Lauren marchait à ses côtés. Il la prit sous son bras.
« On forme une bonne équipe quand même ! »
De retour à l'appartement, il glissa les trois documents dans le scanner de son ordinateur et les copia.
Il disposait dès lors d'une source intarissable d'imprimés de toutes les couleurs et de toutes les formes, aux lettres officielles du Mémorial.

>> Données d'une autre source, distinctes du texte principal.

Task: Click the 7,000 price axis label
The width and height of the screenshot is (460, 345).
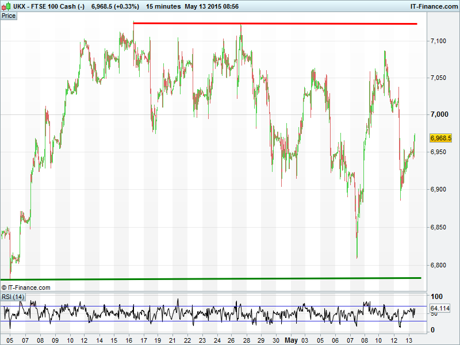Action: coord(438,115)
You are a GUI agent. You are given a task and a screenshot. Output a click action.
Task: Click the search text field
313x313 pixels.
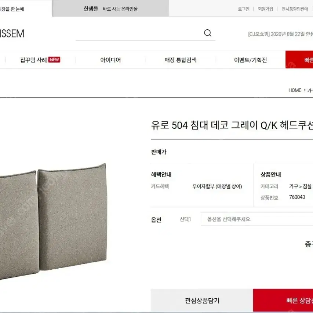point(139,33)
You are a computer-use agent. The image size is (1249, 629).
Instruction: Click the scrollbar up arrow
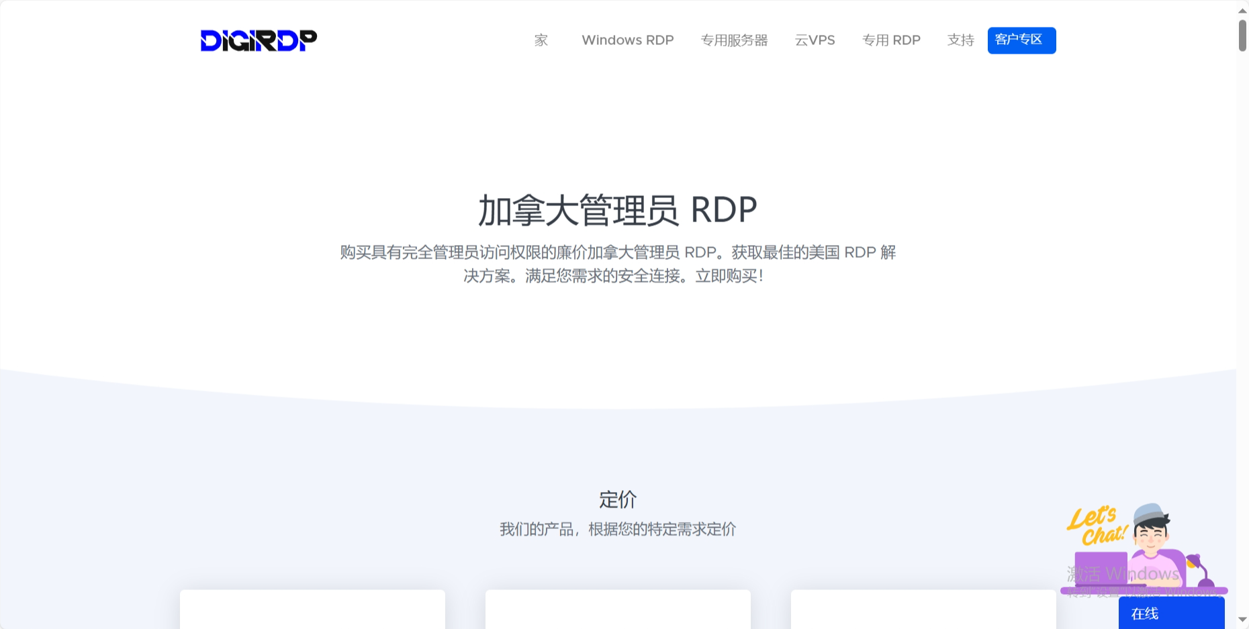point(1242,9)
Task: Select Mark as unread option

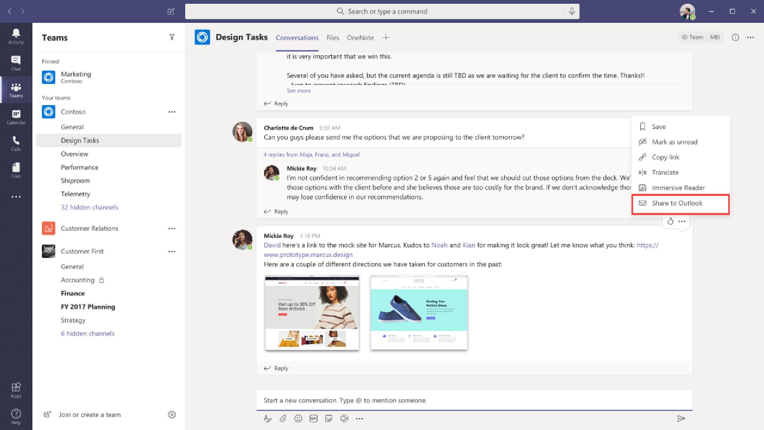Action: point(674,142)
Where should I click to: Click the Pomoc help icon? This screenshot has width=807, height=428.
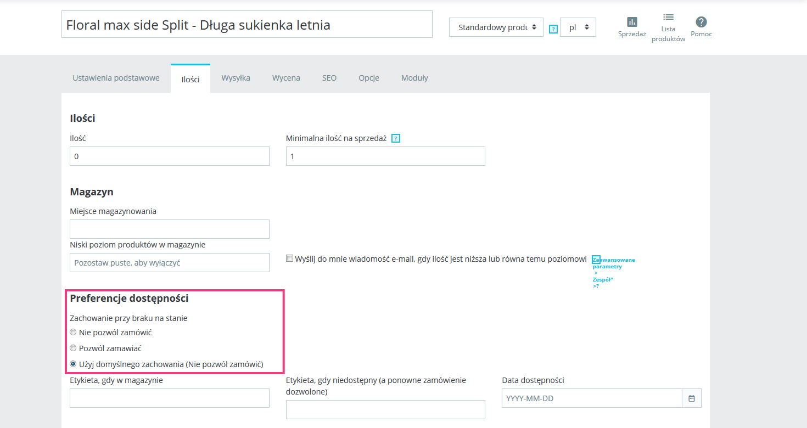[701, 22]
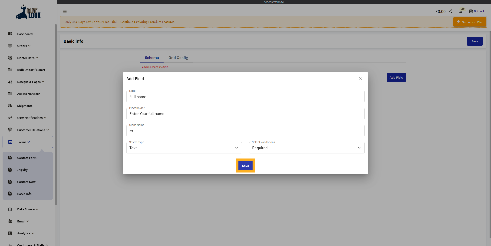The image size is (491, 246).
Task: Click Save in the Add Field dialog
Action: pyautogui.click(x=245, y=166)
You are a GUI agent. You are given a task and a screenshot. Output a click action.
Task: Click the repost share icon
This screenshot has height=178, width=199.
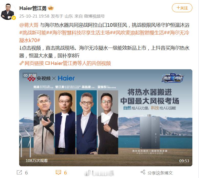click(19, 172)
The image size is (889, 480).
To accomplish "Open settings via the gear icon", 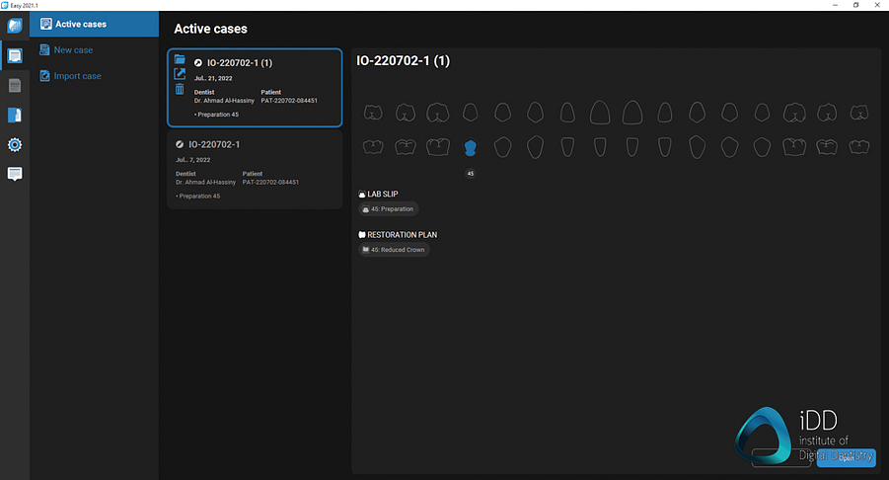I will pos(15,145).
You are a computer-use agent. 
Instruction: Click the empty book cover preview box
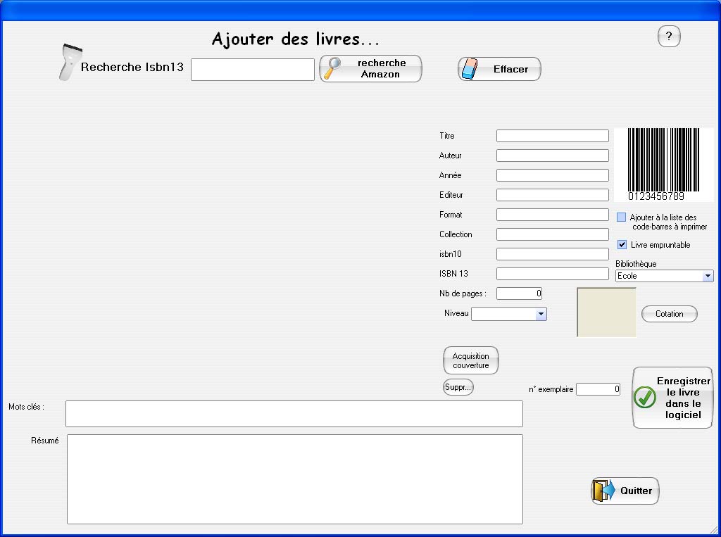(606, 312)
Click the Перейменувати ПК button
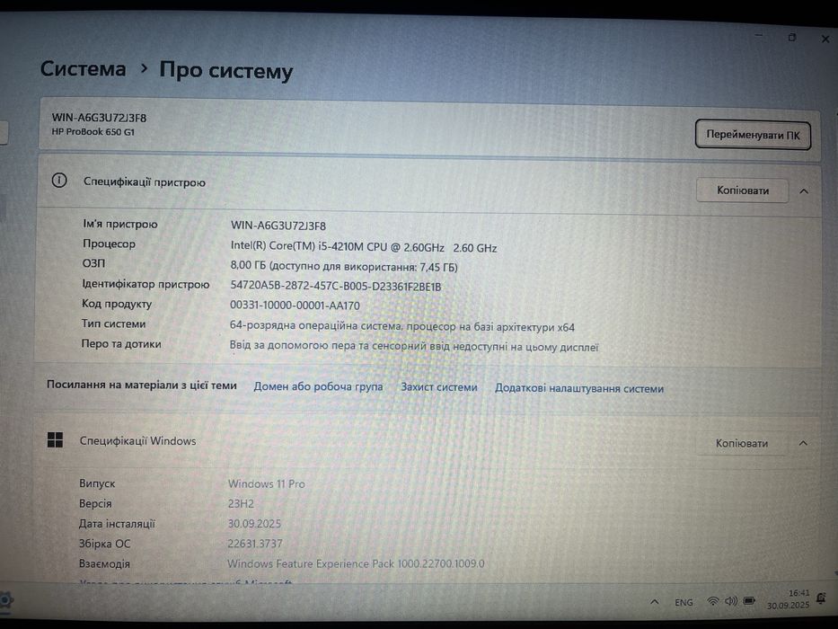838x629 pixels. 753,135
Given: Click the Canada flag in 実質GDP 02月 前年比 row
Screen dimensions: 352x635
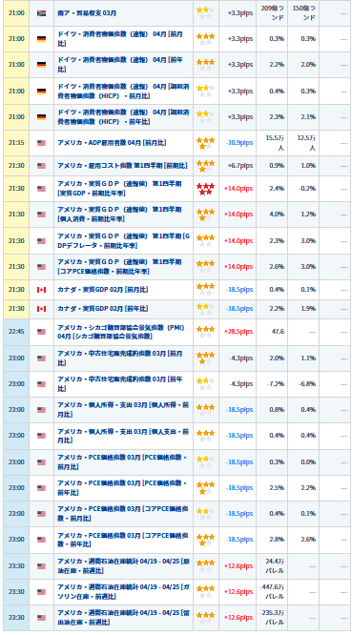Looking at the screenshot, I should [x=41, y=309].
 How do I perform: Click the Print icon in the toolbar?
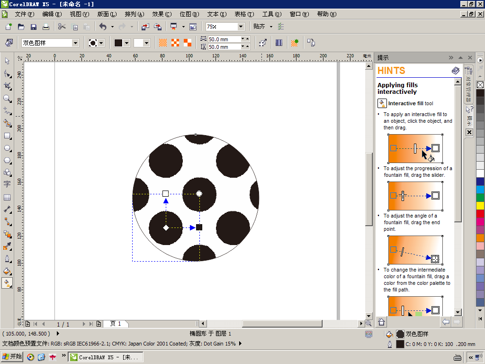(46, 27)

- Tu es très fort, lui dit Lauren lorsqu'elle vit sortir de l'imprimante couleurs les premiers papiers à en-tête.
- Dans une heure, j'appelle Paul, lui répondit-il.
- On va d'abord parler un peu de ton projet, mon Arthur.
Elle avait raison, dit-il, il lui fallait la questionner sur tout ce qui concernait le fonctionnement d'une procédure de transfert. Mais ce n'était pas de cela dont elle voulait discuter.
- De quoi alors ?
- Arthur, ton projet me touche, mais pardon, il est irréaliste, fou, et beaucoup trop dangereux pour toi. Tu iras en prison si tu te fais piquer, au nom de quoi, bon sang ?
- Parce que ce n'est pas beaucoup plus risqué pour toi si on ne tente rien ? Nous n'avons que quatre jours, Lauren !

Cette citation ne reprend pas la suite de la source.